### Source information
=======
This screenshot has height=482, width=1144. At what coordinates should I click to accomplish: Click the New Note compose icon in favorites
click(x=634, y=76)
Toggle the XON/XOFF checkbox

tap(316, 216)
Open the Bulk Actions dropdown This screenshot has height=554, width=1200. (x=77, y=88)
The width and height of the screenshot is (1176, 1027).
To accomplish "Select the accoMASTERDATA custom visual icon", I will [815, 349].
=======
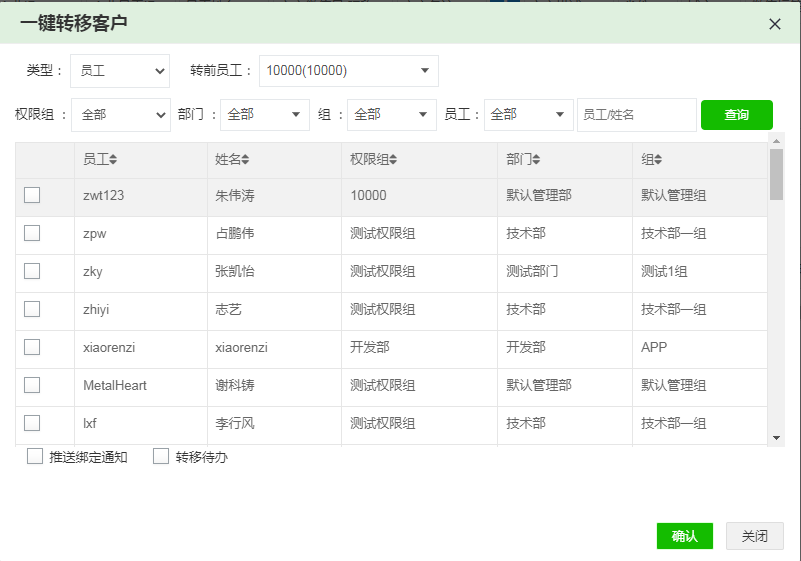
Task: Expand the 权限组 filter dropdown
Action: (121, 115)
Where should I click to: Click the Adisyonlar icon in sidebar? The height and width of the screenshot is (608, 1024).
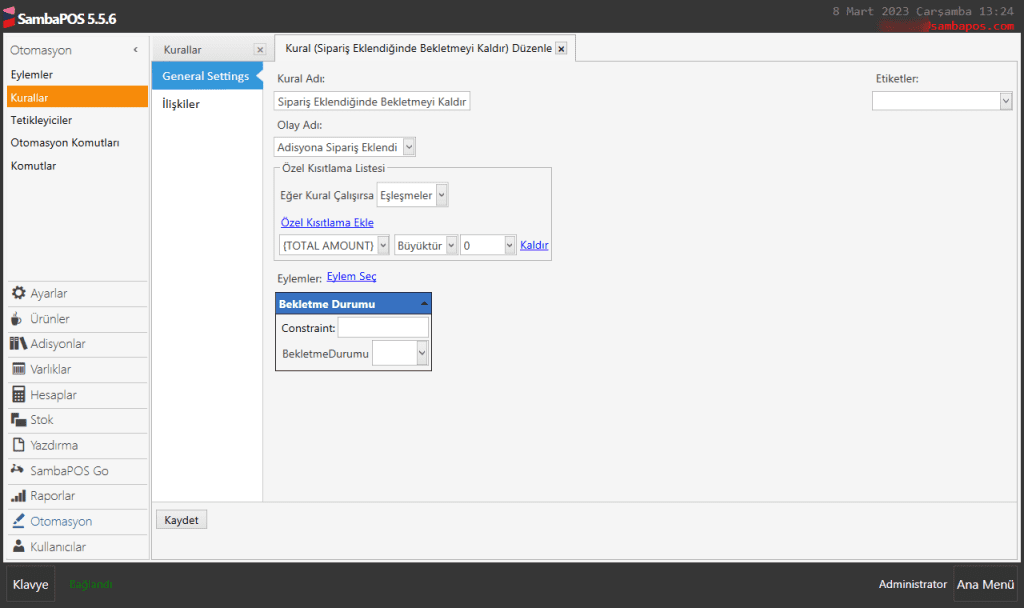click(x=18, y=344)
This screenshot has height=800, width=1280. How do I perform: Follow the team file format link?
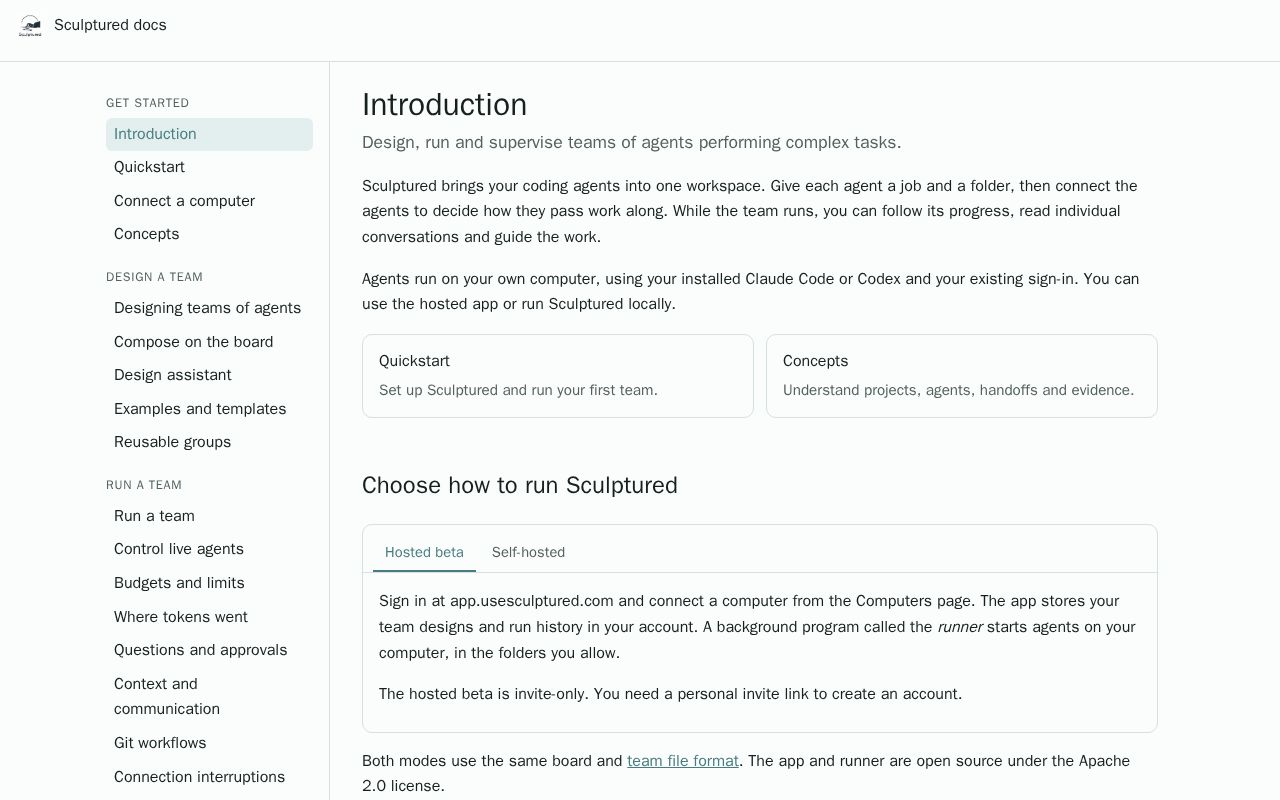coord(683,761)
=======
Reproduce exactly, and only, the part of the listing above that begins at the line with "This screenshot has height=482, width=1144." and goes on through the line with "Open the Bulk".

This screenshot has height=482, width=1144. At what coordinates should I click to accomplish: Click the New Note compose icon in favorites
click(x=634, y=76)
Toggle the XON/XOFF checkbox

tap(316, 216)
Open the Bulk Actions dropdown This screenshot has height=554, width=1200. (x=77, y=88)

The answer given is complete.